Introduced by Representatives Tom Rice (R-SC) and Matt Cartwright (D-PA), with more than 20 bipartisan original co-sponsors, the Medicare Audiologist Access and Services Act (MAASA) of 2021 will “enhance the Medicare benefit by providing critical direct access to both diagnostic and therapeutic services provided by audiologists.” The American Academy of Audiology (AAA), the Academy of Doctors of Audiology (ADA), and the American Speech-Language-Hearing Association (ASHA) announced that they support this legislation as a “top priority to ensure expedient and optimal hearing and balance health care for the older adult population in the United States.”
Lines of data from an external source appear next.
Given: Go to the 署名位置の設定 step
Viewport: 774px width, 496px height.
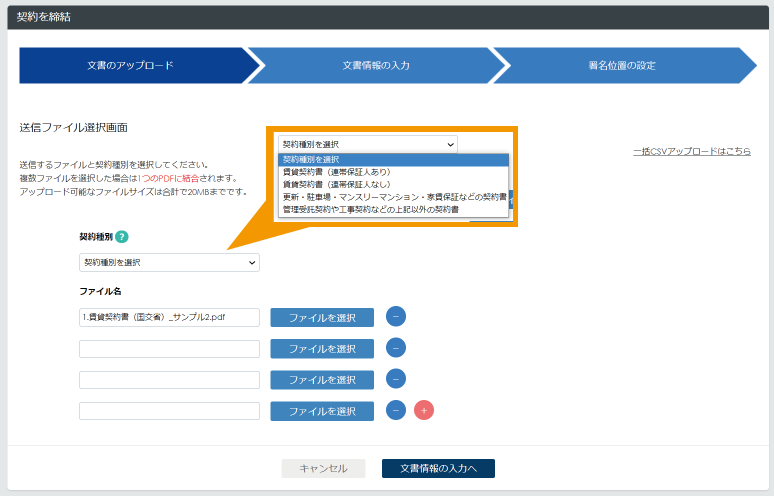Looking at the screenshot, I should click(x=622, y=65).
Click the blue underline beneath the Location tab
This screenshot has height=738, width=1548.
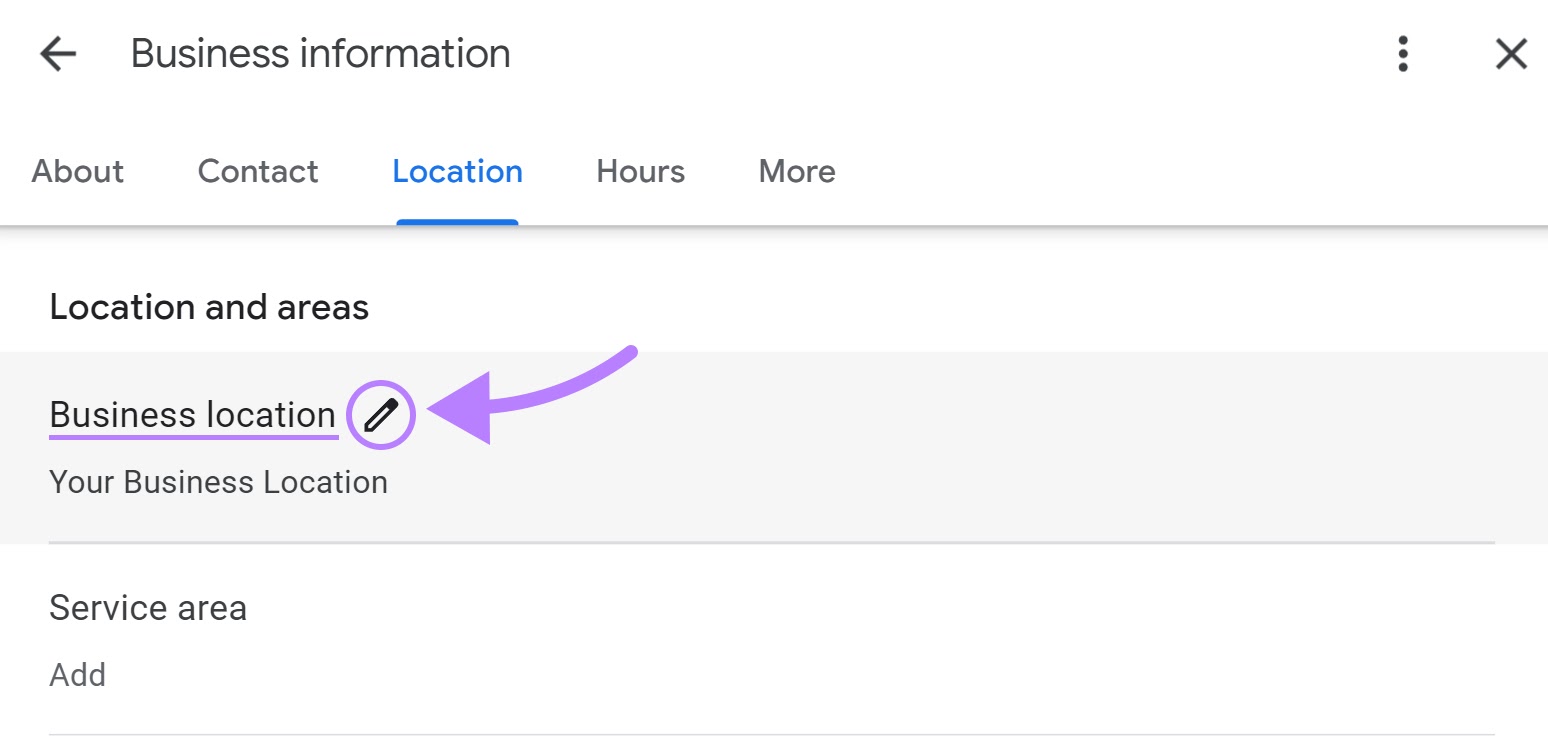457,222
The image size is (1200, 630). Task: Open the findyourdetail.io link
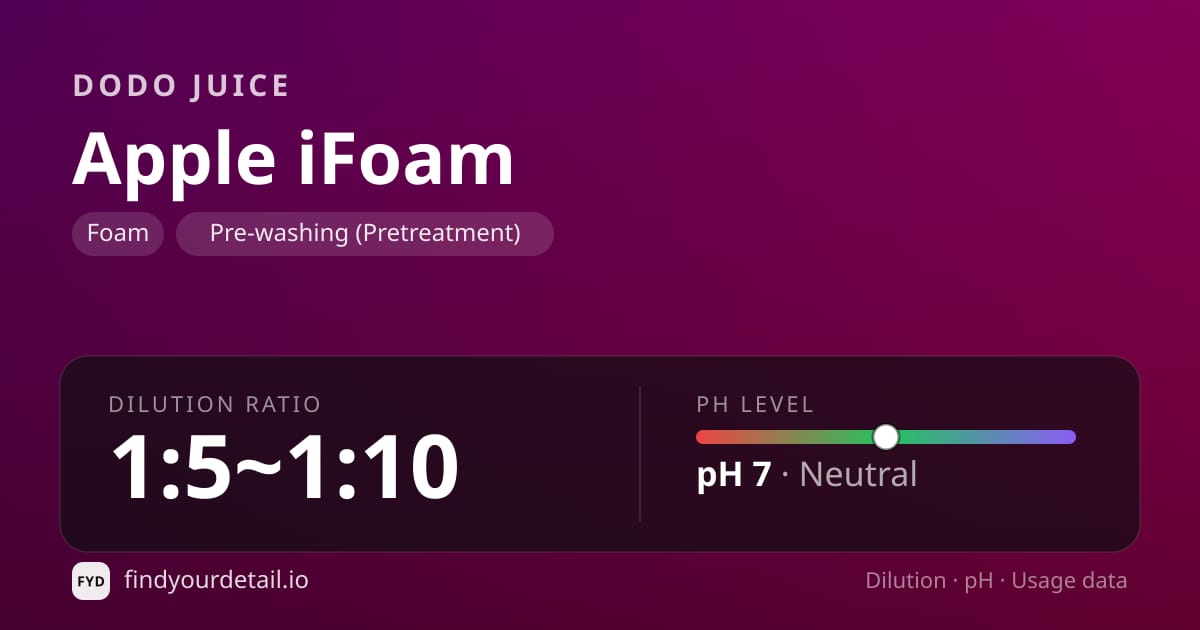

The legislation will “remove unnecessary barriers to allow Medicare beneficiaries to receive appropriate, timely, and cost-effective audiologic care,” according to the announcement. The organizations maintain that the legislation can help improve outcomes for beneficiaries by allowing direct access to audiologic services and streamlining Medicare coverage policies so that audiologists can provide the full range of Medicare-covered diagnostic and treatment services that correspond to their scope of practice. The legislation would also reclassify audiologists as practitioners, which is consistent with the way Medicare recognizes other non-physician providers, such as clinical psychologists, clinical social workers, and advanced practice registered nurses. Classification as practitioners under Medicare would enable audiologists to furnish services through telehealth, ensuring continuity of hearing health care in the time of public health emergencies such as COVID-19. The bill garnered significant bipartisan support last Congress with 65 cosponsors.
The introduction of MAASA coincides with the annual World Hearing Day. This public awareness event spearheaded by the World Hearing Organization (WHO) includes a global call for action to address hearing loss and ear diseases across the life course. Projecting that 1 in 4 people around the world will suffer from hearing loss by 2050, the WHO has released the first World Report on Hearing to call attention to the need for action across nations.
AAA, ADA, and ASHA continue their collaborative efforts to advance a unified approach to expanding access to and coverage of audiology services to the millions of Americans in the Medicare system. A similar bill introduced by Senators Elizabeth Warren (D-MA) and Rand Paul (R-KY), The Medicare Audiologist Access and Services Act of 2019 (S.2446), in the last Congress also secured significant bipartisan support.
Prior to S.2446, similar legislation, HR 4056, was introduced by Rep. Tom Rice (R-SC) on July 25, 2019. As Hearing Review has previously reported, direct access bills generally include strong support from audiologists, but have encountered controversy in the past. AAA previously supported the ADA’s 18 x 18 initiative , while pursuing its own Access to Hearing Health Care Act, and then endorsing the Audiology Patient Choice Act in May 2015. However, in 2018, the AAA Academy Membership Meeting revealed that though the AAA Board of Directors agreed with most facets of the bill, they were wary of unintended consequences related to LLP status accorded by Medicare.